Shimeles Kassa Kebede, 2015
The central objective of this study is to examine democratization process and evaluate the performance of good governance post 1991in Ethiopia. To this end qualitative methodology was employed to gather data from different secondary sources. Based up on the data the study revealed that Ethiopia was experienced various forms of state building. Pre 1991 centuries of oppressive autocratic regimes have contributed to deeply rooted undemocratic political culture and generally submissive behavior of citizens vis-a vis the state. But, post 1991 FDRE Constitution, espouses parliamentary federalism, contains a bill of rights guarantying freedom, equality and social justice. So that the coming of EPRDF in to power in the country is a land mark for country`s transition to democracy and good governance though the problem of good governance is very rampant in the country.

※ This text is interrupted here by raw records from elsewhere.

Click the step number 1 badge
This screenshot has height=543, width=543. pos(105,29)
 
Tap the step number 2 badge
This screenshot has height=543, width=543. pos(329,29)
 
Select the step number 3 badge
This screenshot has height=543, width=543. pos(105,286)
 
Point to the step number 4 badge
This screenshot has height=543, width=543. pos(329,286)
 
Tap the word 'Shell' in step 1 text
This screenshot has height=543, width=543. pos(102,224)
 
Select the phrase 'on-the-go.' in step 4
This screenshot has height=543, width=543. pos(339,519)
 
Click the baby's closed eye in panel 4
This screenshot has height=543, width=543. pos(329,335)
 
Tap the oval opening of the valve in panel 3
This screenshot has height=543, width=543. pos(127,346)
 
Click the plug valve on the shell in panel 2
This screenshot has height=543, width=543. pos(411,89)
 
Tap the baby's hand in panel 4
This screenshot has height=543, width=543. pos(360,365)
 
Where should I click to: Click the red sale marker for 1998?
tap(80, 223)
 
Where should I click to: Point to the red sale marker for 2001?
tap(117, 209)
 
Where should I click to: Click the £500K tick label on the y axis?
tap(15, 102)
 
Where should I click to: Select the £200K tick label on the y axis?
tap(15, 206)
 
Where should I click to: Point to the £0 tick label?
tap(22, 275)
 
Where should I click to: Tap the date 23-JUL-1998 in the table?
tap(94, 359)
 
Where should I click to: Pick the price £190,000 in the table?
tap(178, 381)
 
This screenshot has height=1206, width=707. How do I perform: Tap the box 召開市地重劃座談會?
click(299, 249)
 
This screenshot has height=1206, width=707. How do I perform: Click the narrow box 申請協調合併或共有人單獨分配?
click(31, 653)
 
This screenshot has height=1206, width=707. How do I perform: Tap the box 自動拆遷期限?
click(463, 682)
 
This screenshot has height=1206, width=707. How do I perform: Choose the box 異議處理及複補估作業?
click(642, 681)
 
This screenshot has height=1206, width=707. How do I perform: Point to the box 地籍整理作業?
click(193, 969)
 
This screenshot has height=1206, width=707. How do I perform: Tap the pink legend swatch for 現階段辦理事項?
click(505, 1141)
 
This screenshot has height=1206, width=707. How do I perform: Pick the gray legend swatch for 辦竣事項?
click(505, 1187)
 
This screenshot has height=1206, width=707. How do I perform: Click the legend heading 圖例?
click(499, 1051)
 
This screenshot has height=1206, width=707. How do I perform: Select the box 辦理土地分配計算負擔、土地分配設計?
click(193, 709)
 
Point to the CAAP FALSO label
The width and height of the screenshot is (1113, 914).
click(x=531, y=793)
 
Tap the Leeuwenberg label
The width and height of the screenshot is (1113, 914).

When the EPRDF regime took power in 1991, different legal reforms which are essential for the realization of democracy and good governance have been undertaken. Some of the initial measures undertaken include the participation of political parties in the political discourse, decentralization and adoption of federalism and parliamentary system. The FDRE constitution further provides for the protection of different democratic rights such as the right to hold opinion, thoughts and freedom of assembly, public demonstration and the right to petition etc. But, in the country democratic institution and governance performance cannot reach reliable stage of development. There is a problem of implementation on the ground from the formal rhetoric provided in the constitution. For example in light of major variables of good governance such as legitimacy, accountability, transparency of government activities, rule of law as well as competency of government, the Ethiopian governance performance proved to be one of the low performing systems in the world.